My Mother’s Mirror
1.
My mother loved mirrors. My mother
wasn’t vain. Mirrors mirror light
and open up walled rooms
to all of Nature outside
her claustrophobia, opened up
her mother’s tomb
but probably too my mother watched herself
the orphan from all angles so as to know herself
in the eyes of others. To adjust herself to the world
in the eyes of all Nature, her mother
out there
I have three mirrors in my new room
but I can’t see what I look like
with her gone. She was my mirror. She had the camera. She
took my pictures.
To look again is the meaning of respect. I suspect
I too suffer a degree of her need
the mirror-opposite of vanity
2. Mortality
When you take the mirror off the wall
leaving the hole in the little blue house along the road
she died in three days ago, when once again
you are moving
you remember it on the wall over your crib, walk
the gold curlicue antique frame, the shining silver plate
outside to the U-haul. The ocean
is lit in such light and motion
all the years come back
her face, all her faces
now yours
Every time you move, even this move, you deny again
her knowing what you know, not
saying anything, mother
who would deny
your knowing what you know
not saying anything
3.
In your house my photo stared at me
and didn’t cease asking: are you, dear child, me?
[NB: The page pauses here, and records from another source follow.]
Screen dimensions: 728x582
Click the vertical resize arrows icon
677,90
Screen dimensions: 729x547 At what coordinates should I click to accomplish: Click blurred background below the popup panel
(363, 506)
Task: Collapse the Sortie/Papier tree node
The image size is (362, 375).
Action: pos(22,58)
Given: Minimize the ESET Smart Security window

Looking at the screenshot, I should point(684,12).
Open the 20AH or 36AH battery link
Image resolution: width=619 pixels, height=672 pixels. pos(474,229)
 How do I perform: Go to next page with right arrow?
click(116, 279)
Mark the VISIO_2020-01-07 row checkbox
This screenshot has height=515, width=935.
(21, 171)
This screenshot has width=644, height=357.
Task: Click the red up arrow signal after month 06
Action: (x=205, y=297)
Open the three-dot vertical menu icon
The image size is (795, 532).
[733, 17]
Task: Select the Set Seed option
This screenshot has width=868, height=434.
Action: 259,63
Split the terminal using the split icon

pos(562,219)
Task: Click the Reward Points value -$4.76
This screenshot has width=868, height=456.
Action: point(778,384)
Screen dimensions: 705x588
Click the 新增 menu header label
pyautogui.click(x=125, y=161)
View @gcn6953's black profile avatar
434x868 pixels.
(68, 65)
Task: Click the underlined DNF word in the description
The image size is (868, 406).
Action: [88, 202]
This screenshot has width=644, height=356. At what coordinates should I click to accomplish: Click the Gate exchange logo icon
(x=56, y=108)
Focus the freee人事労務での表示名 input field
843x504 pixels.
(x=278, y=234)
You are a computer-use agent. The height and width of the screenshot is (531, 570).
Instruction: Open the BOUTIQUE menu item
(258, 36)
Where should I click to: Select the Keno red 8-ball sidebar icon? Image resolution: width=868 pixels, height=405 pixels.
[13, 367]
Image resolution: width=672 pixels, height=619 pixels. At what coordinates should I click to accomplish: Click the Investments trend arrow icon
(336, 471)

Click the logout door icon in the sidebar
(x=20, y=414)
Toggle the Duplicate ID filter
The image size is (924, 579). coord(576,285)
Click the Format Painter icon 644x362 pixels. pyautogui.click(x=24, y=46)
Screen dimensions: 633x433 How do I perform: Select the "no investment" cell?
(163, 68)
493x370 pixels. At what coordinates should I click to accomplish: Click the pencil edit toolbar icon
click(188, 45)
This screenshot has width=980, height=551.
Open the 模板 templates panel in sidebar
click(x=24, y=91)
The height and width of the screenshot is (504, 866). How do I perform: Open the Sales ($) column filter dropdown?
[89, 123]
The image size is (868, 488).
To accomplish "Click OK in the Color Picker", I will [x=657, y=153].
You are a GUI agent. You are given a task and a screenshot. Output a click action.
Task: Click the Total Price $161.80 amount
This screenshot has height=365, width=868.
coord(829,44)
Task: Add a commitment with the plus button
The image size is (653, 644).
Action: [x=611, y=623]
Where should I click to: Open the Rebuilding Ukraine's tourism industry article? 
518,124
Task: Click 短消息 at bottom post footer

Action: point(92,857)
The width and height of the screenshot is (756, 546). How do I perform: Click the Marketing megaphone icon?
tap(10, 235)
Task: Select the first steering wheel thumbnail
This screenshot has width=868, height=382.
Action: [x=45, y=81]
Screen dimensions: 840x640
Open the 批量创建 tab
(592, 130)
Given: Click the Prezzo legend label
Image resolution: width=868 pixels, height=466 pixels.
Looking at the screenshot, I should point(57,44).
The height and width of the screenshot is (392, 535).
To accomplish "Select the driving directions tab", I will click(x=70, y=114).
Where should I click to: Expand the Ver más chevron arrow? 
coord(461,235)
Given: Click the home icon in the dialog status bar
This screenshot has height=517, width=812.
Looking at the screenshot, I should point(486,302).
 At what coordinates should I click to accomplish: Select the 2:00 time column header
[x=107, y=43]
Were you once twenty of my years
and did she display me caught in her flowers and cacti
only when I came? To prove
her love? To drive my father jealous?
My bloody pajamas under the house, foundation
of our line all the way back, are you
me? Listen you, I am she, yes, and he
but I jumped out from under the house
to see what couldn’t be seen
to measure the depth of the abyss
I married you Mama
4. Night
Sun lifting from the mountain and lying down
on the ocean horizon. Sun
of memory but your face
is gone. Just the eyes
of all Nature, your mother
out here
When I asked you to take my picture
I was begging you, Mama,
look at me
Now every night I grind away
in your mirror, my face
carving roads
as I sleep here on this new one
mountains, states, my face of graves
from the roots, your nipple
in my mouth
coming ever more into the blood, the river
pounding through, ever more
into the body of Earth. Mother, the mirage
you saw
is no longer your daughter
but your face
in all three of my mirrors
(#3: after Mahmoud Darwhish’s “In My Mother’s House”)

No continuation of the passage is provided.